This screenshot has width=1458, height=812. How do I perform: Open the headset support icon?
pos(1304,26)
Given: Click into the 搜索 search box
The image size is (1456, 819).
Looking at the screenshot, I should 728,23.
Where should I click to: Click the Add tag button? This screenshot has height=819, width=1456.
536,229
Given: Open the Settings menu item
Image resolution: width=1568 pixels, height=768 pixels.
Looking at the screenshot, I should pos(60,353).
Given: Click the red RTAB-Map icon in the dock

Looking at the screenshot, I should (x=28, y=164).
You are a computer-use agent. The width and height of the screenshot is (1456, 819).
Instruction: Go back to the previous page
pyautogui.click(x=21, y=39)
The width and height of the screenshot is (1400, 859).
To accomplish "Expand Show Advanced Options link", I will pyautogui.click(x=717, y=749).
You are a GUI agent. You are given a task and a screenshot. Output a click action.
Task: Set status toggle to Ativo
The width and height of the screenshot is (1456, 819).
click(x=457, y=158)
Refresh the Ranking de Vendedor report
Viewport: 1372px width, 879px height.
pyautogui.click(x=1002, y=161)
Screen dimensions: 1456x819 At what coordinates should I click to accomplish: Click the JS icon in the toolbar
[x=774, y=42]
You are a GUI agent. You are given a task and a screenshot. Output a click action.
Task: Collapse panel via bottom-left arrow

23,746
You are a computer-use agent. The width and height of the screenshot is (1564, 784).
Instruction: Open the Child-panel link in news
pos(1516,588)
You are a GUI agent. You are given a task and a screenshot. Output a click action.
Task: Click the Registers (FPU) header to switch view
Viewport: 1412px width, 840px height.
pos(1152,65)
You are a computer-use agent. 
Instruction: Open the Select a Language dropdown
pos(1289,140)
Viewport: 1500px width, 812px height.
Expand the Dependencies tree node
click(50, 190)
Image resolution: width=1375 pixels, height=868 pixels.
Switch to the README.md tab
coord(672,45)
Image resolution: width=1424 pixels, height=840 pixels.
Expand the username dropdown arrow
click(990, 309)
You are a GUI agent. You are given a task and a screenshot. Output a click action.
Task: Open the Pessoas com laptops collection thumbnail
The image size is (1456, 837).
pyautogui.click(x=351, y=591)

________________________________________

■ **ABOUT THIS TASK**:
Which lines of the material above hold the string "computer"? Pull them out.

■ **RESULT OF THIS EXERCISE**:
You are a computer-use agent. The width and height of the screenshot is (1456, 819).
You are a computer-use agent. The width and height of the screenshot is (1564, 784).
You are a computer-use agent. 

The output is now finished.